Restate every line of the data word for word, except for the images.

_Stored items_
BEGIN
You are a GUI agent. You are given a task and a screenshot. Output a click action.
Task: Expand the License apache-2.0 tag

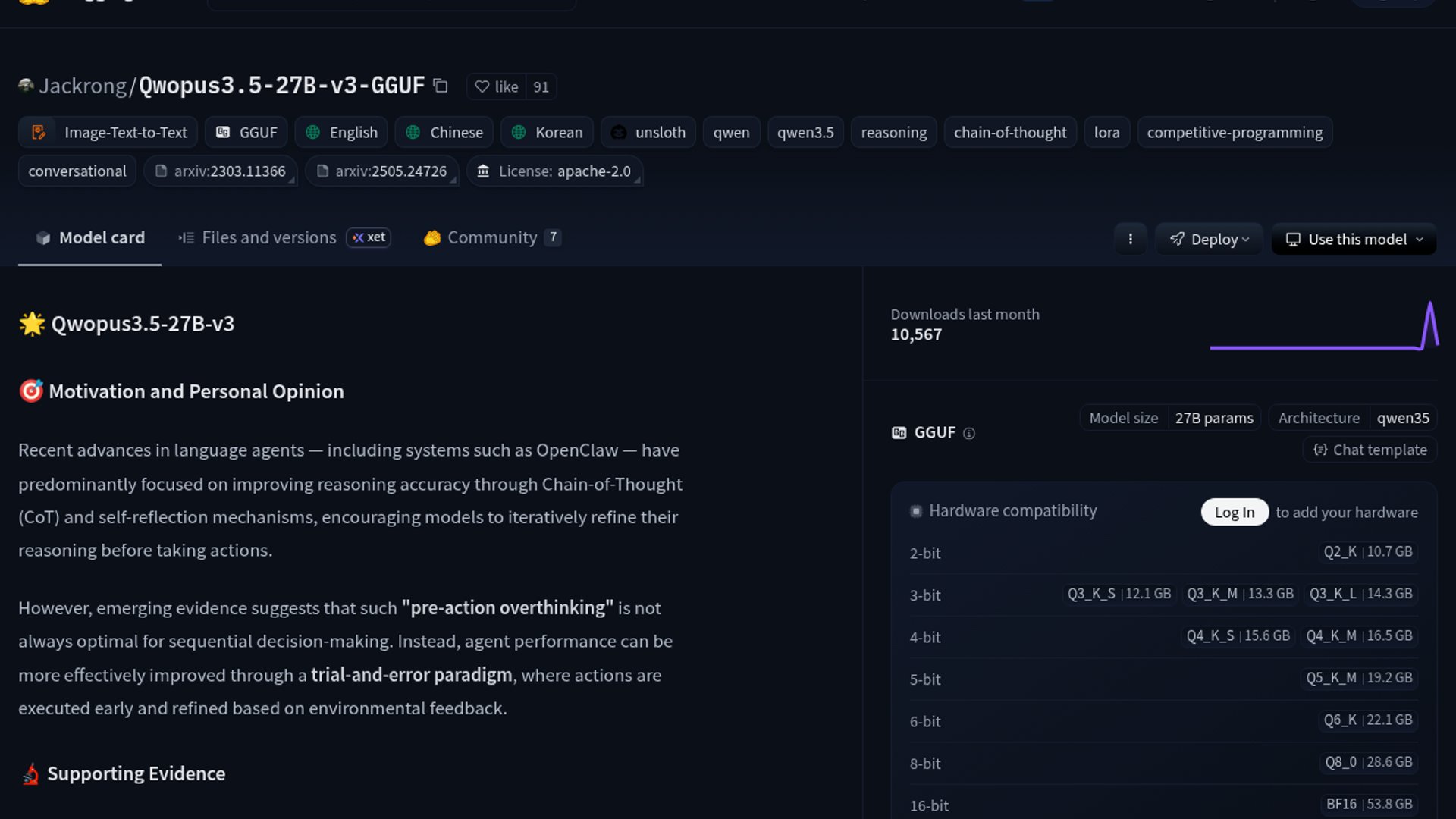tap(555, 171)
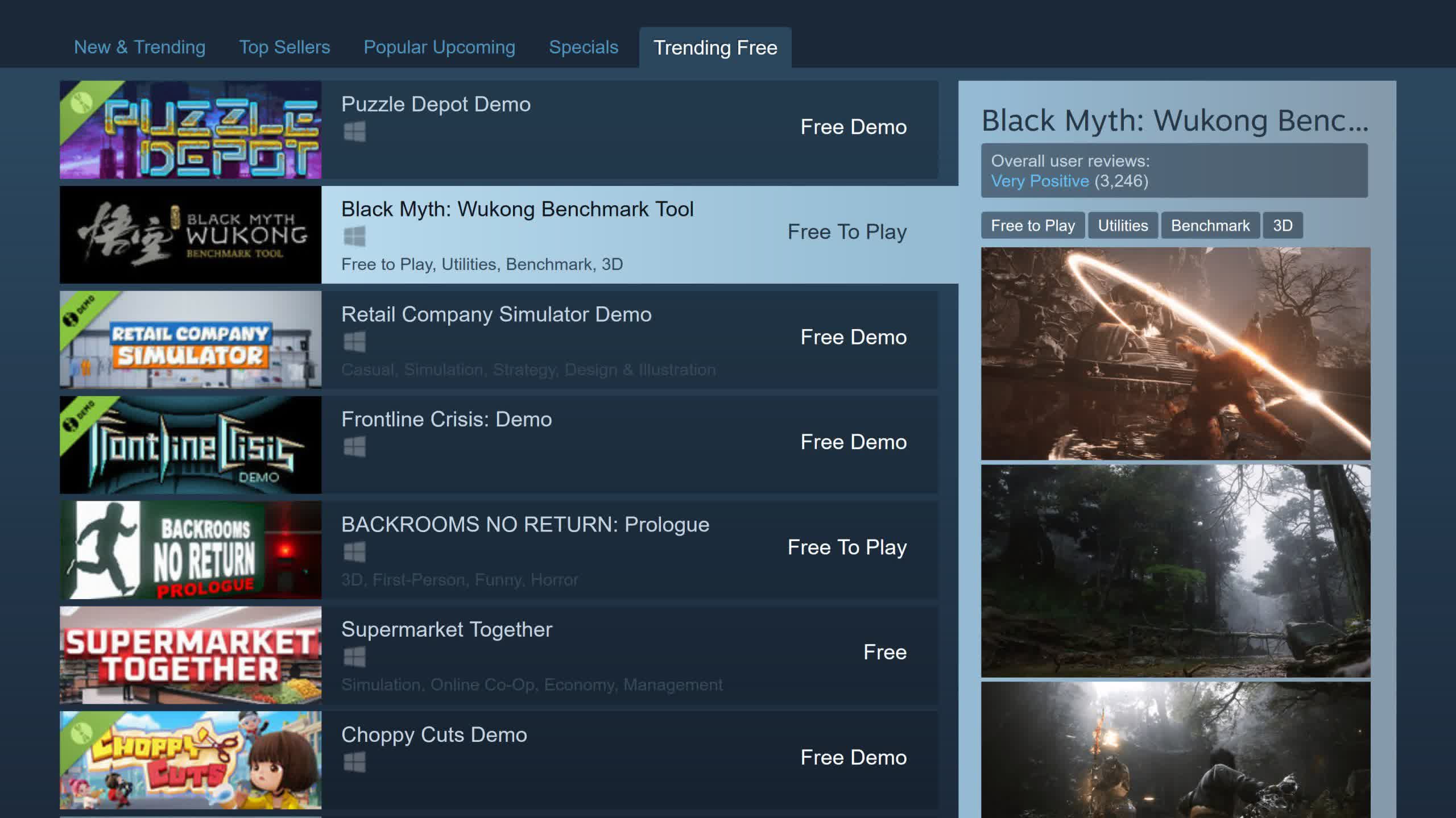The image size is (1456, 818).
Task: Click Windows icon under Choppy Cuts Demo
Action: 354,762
END
_Answer area_
You are a GUI agent. You are given a task and a screenshot. Output a click action.
Task: Expand the License apache-2.0 tag

tap(555, 171)
The image size is (1456, 818).
Task: Click Windows icon under Choppy Cuts Demo
Action: 354,762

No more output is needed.